=== Information provided ===

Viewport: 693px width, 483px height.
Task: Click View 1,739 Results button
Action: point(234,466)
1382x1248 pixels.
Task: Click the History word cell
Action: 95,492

===
=== Information provided ===

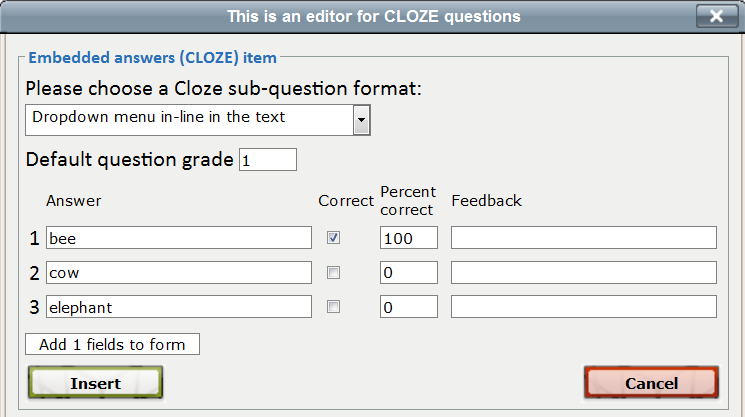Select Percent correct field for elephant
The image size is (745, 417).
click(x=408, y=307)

===
=== Information provided ===

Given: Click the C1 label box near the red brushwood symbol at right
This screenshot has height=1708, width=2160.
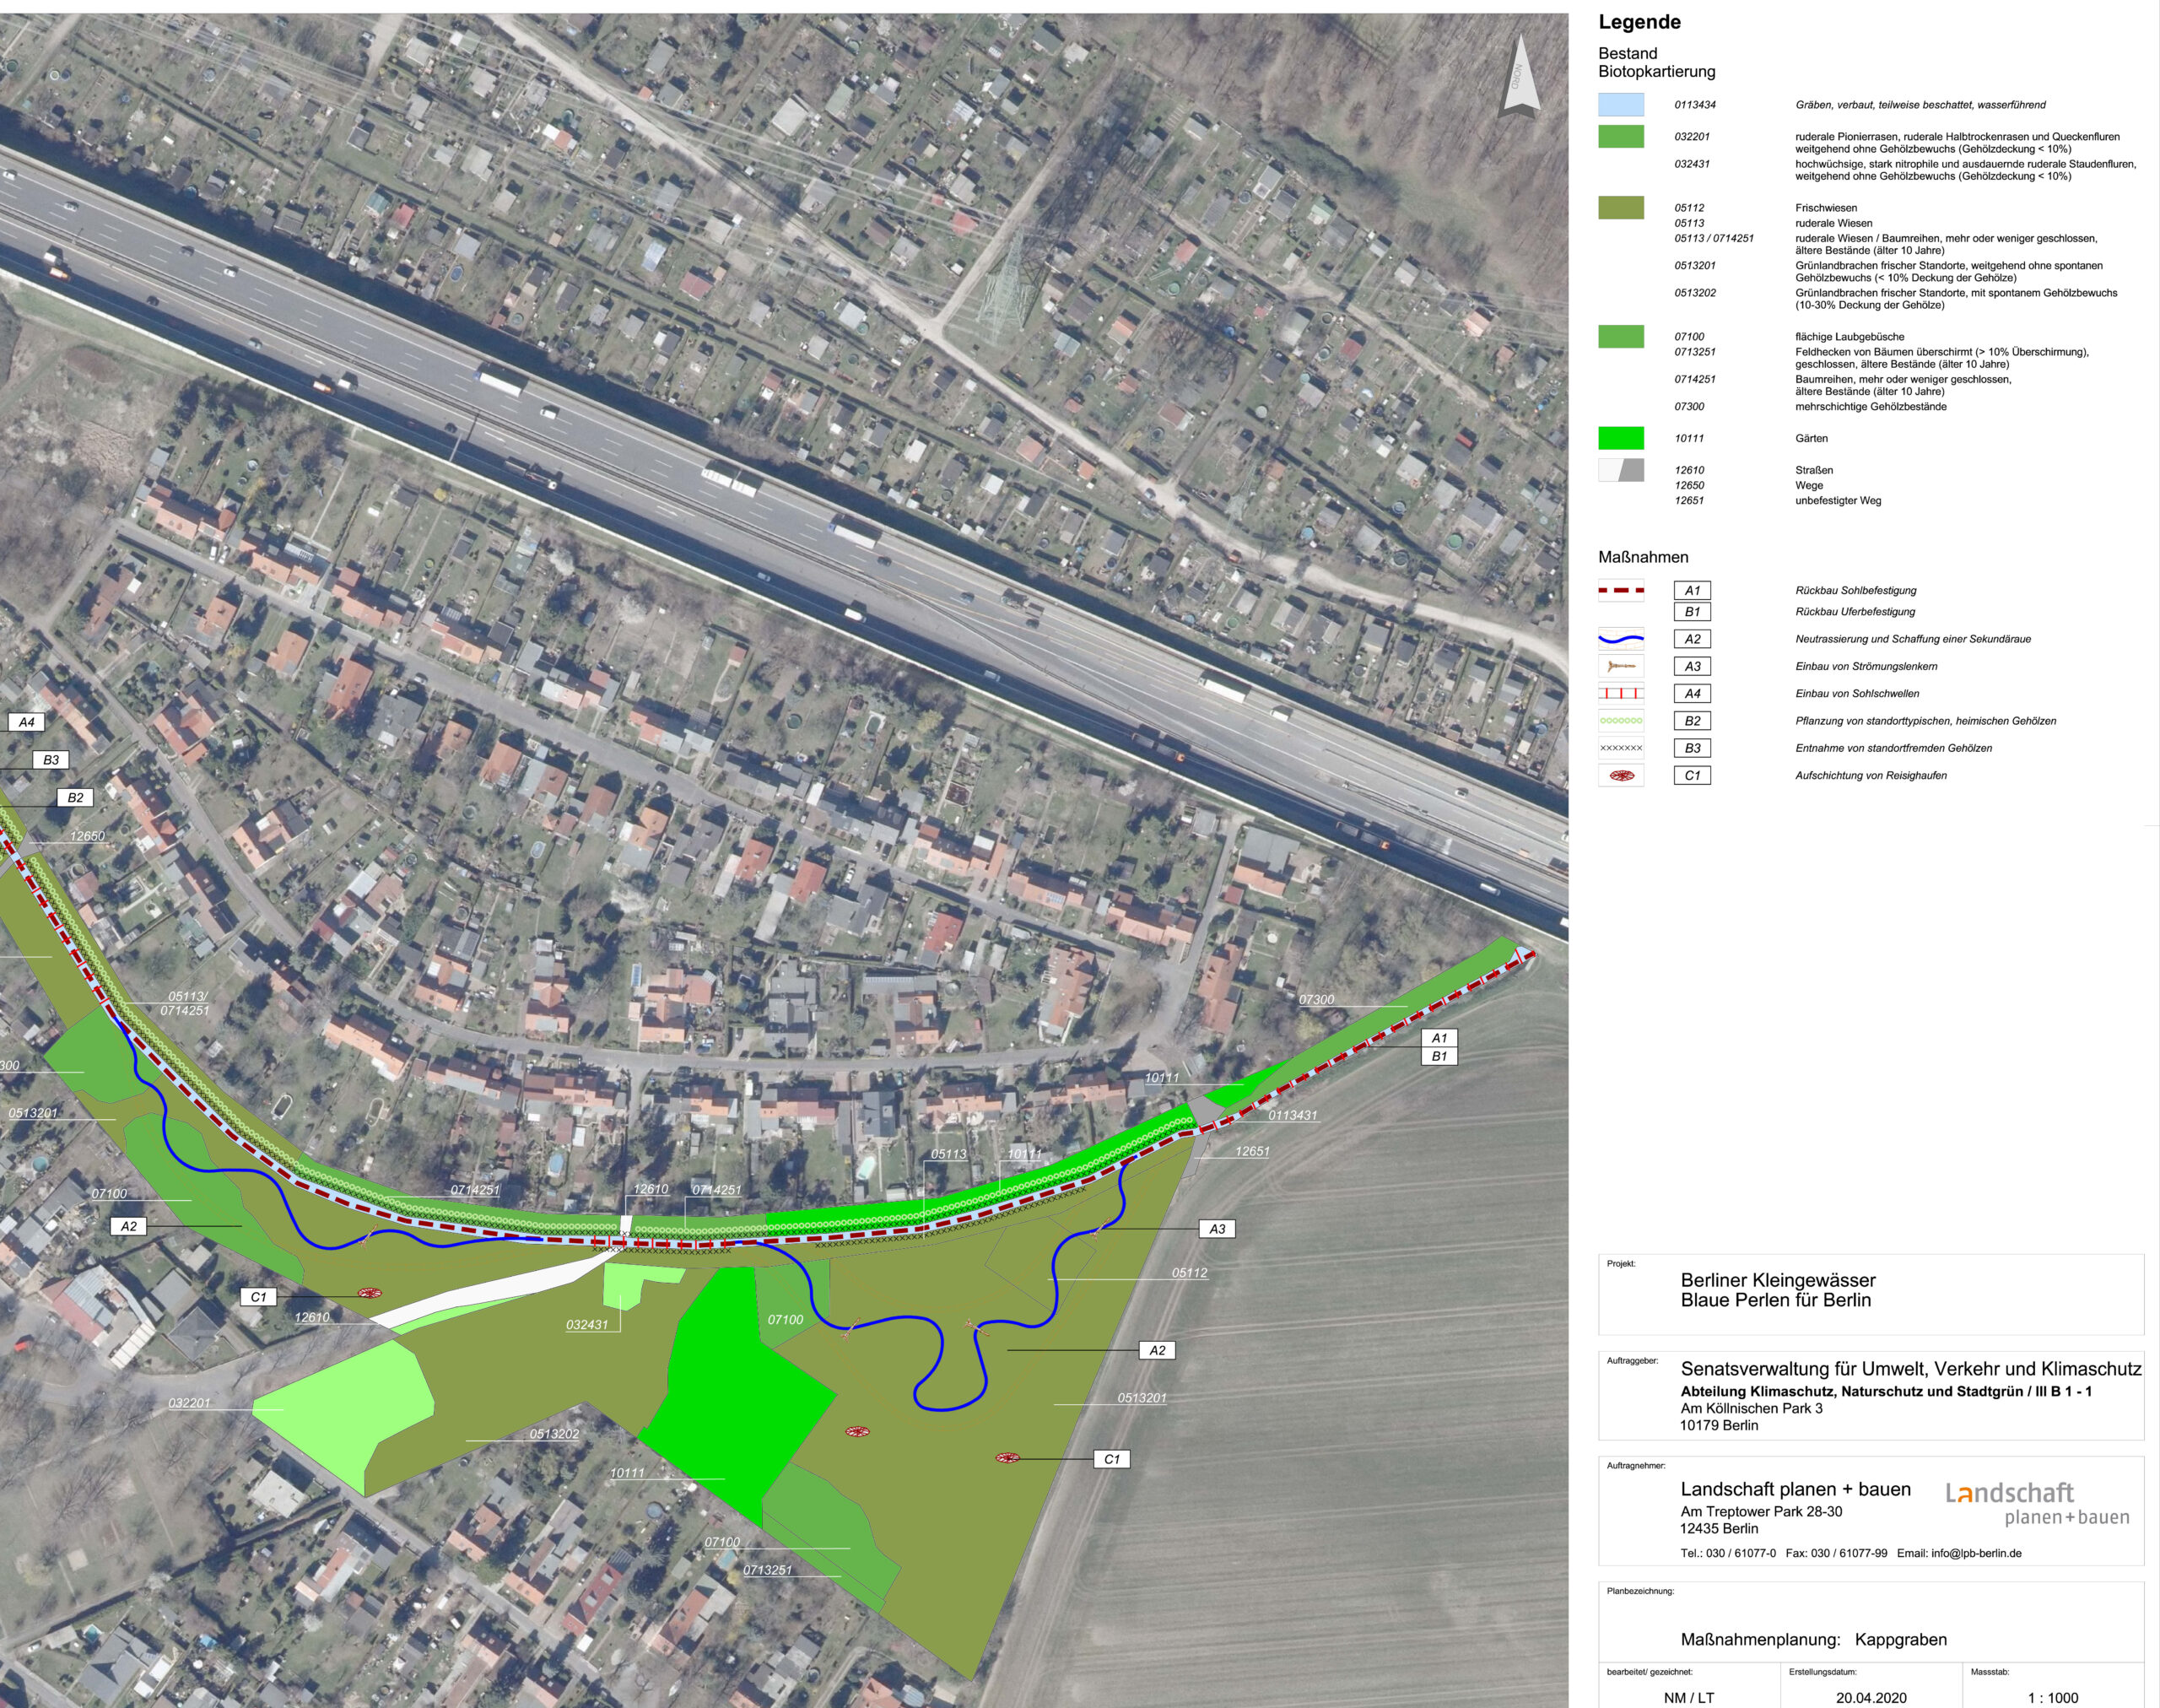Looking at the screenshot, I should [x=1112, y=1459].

===

Written request:
List each line from the rows above that contains the string "Task", treating uppercase and lowercase as different.

Correct output:
Task: Click View 1,739 Results button
Task: Click the History word cell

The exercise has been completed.